Monday, September 12, 2011

Pretty McFly for a White Guy



Great Byron Scott! The future of footwear is finally here. The Nikes featured in the film Back to the Future Part II have been released - and four years early (you may recall the movie is set in the year 2015). However, the high tops come with copious caveats. For one, they are limited in number to 1,500 pairs. Secondly, they won't be available at the Twin Pines Mall or, for that matter, any other shopping center. Instead, they are being sold auction-style, through ebay, with proceeds going to Michael J. Fox's charity. Bidding began at 99 cents, but quickly escalated to the point where only NBA players could afford to purchase the product - and that might even be in doubt, since none of them are currently collecting a paycheck. Lastly and much to our dismay, while the sneakers do illuminate (for up to 3,000 hours), alas, the laces are not self-tying, as seen on the silver screen. The company hints that feature will be unveiled in 2015 (and they have, in fact, patented the design). Just do it already, Nike. Take Doc's advice, "If you put your mind to it, you can accomplish anything."

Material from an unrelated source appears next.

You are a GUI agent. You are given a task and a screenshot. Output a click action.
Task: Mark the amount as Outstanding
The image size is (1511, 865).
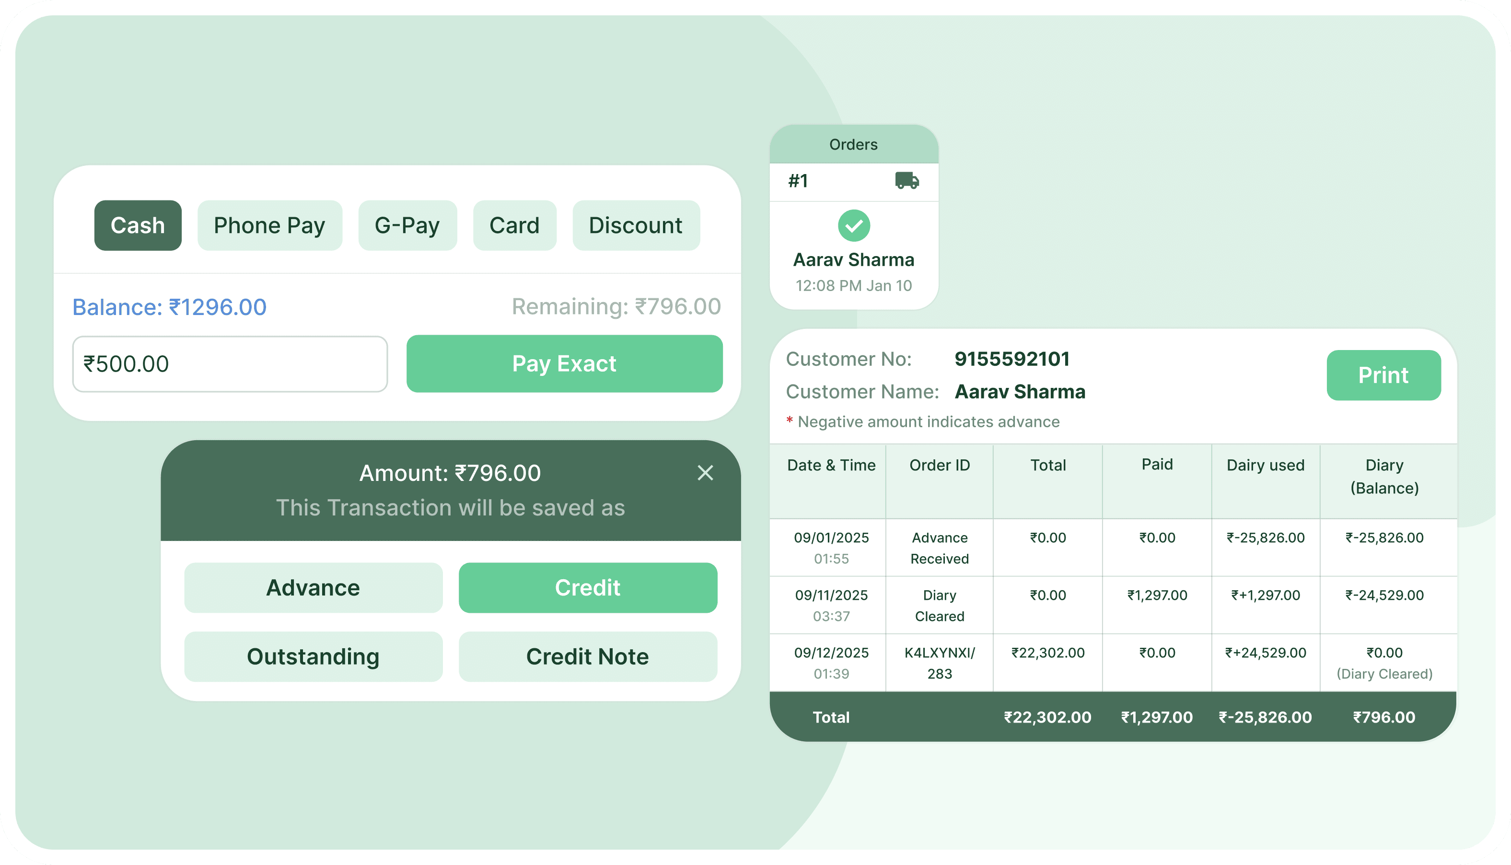click(313, 656)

Christopher Lloyd, Kevin Durant and Bill Hader for some reason star (what, the guy who played Biff was too busy to portray the shoe salesman?) in this amusing promo video. We're not blaming you for the enduring lockout, Nike, but we are suggesting that an invention as incredible as power laces could've ended the power struggle. Still, we'll try to be MAGnanimous about it.

Thursday, September 1, 2011

Getting Things Off Our Chess*

This stalemate is growing stale, mate. Stop trying to be Bobby Fischer, Derek Fisher. The only gambit we like is in X-Men, so can someone please inform us if the endgame is near? With only two months until the regular season is scheduled to start, management and labor met yesterday for just the second time since the lockout began, for another woefully short session (six hours).Someone should tell them 30 Minutes or Less is a movie, not a mediating motto. Although maybe strapping a bomb to Jesse Eisenberg and making him march into NBA headquarters would speed up a settlement. The sides can't afford to wait another month to meet or merely go through the motions negotiating, since training camp is slated to open one month from today.

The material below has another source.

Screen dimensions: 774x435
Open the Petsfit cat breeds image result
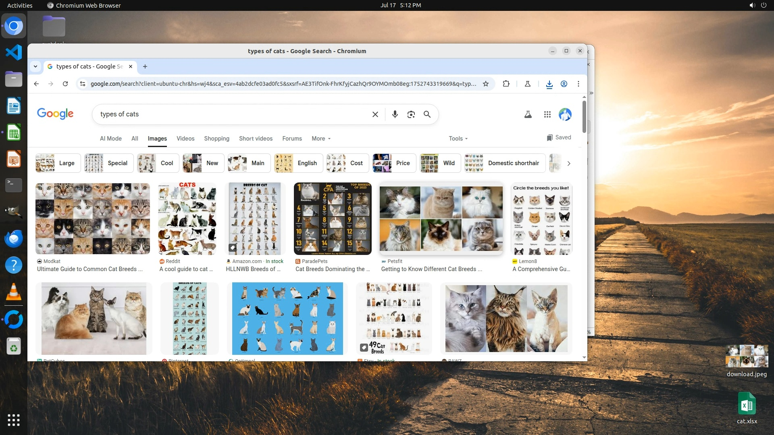[441, 219]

Both parties need to make concessions. Players are overpaid. There's no escaping that when the evidence is right in front of our eyes. Rashard Lewis had the second-highest salary last season at $20.5 million. The likes of the often-injury and ineffective Andrei Kirilenko, Vince Carter, Kenyon Martin, Michael Redd and Peja Stojakovic all made well north of $15 mill. Remember, that's guaranteed money. Now this is largely the owners' fault, since the player don't overpay themselves.

But if the league is really in flux financially, why were there buyers willing to snatch up the Sixers and Hawks, two teams with dismal attendance, when the new owners can't even be certain when their franchises next games will be? In fact, Sixers sold for more than double the price they were purchased for 15 years ago (they went for $130 mill. in 1996 and $280 this July). Seems like a valuable asset to us, despite the commissioner's claims to the contrary.

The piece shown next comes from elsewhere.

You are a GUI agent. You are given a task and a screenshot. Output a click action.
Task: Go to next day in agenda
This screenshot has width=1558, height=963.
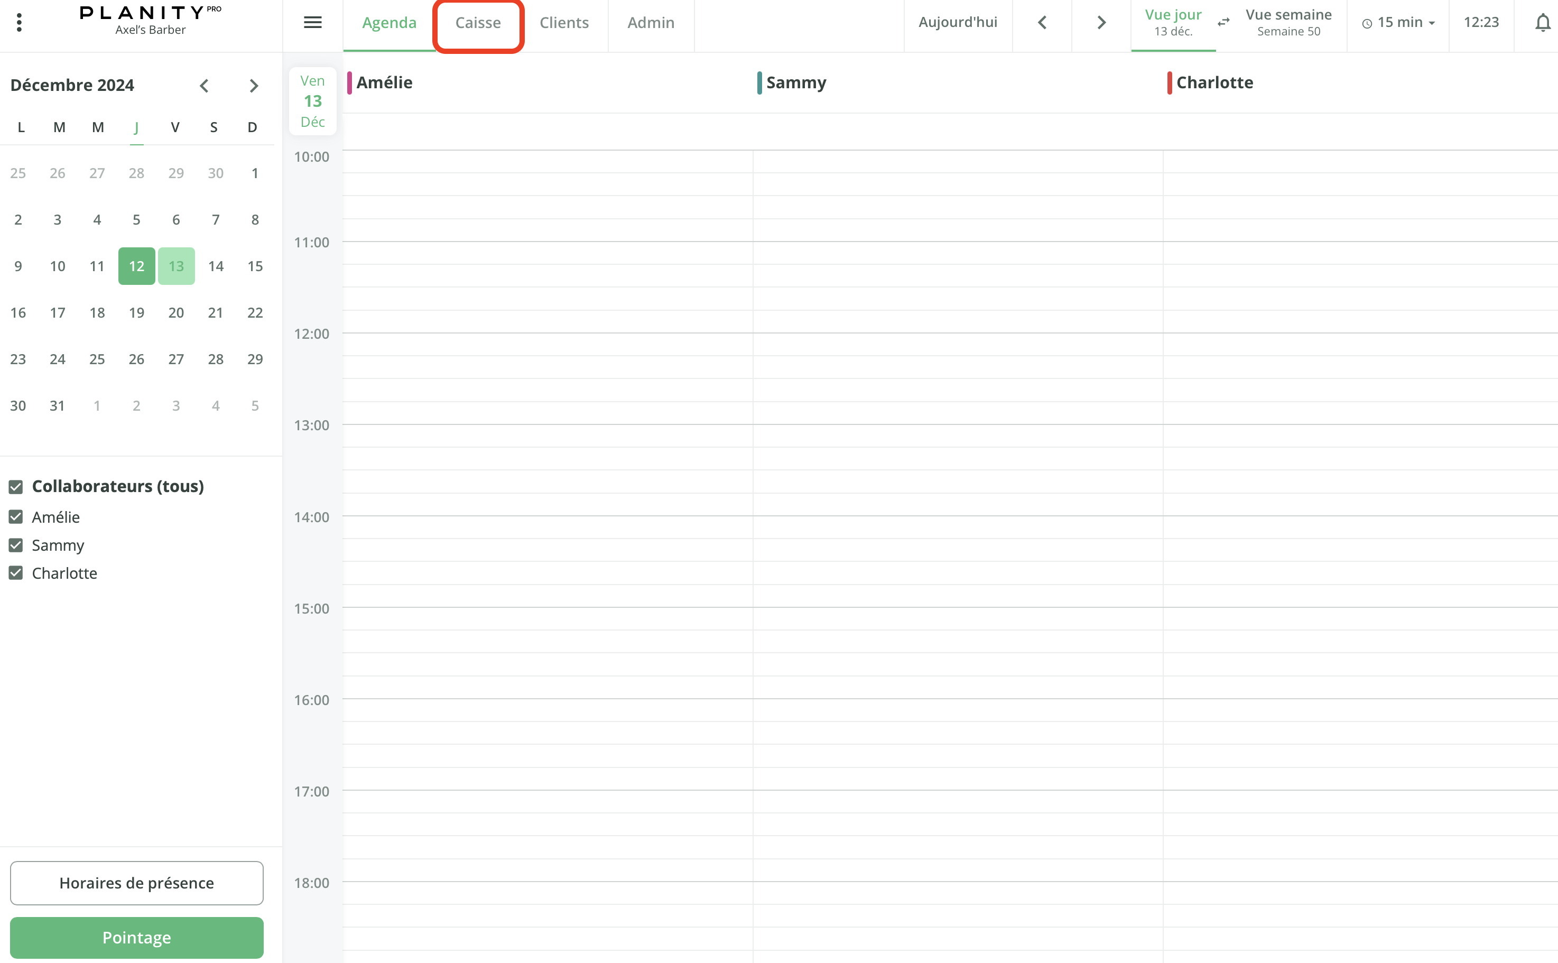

Maybe there's no sense of urgency because players have all manner of options overseas now and owners will still be rich, regardless (just not as rich). Popularity was peaking, but fans can't be converted into pawns, to be emotionally manipulated. Ratings don't magically re-appear when a person or product does. Ask Conan O'Brien. If chess is corrupted, we can move on to the Chinese counterpart, Xiangqi, just as players like Wilson Chandler, can move on to China's pro hoops equivalent. And if owners prevent pro basketball from being played, we'll follow the college version. This isn't about checkmating an opponent, it's about both sides being willing to split the check. If this drags on without a resolution, don't count on fans feeling Deep Blue about it.

*While we respect the recreation, the most important Grandmaster is still Flash.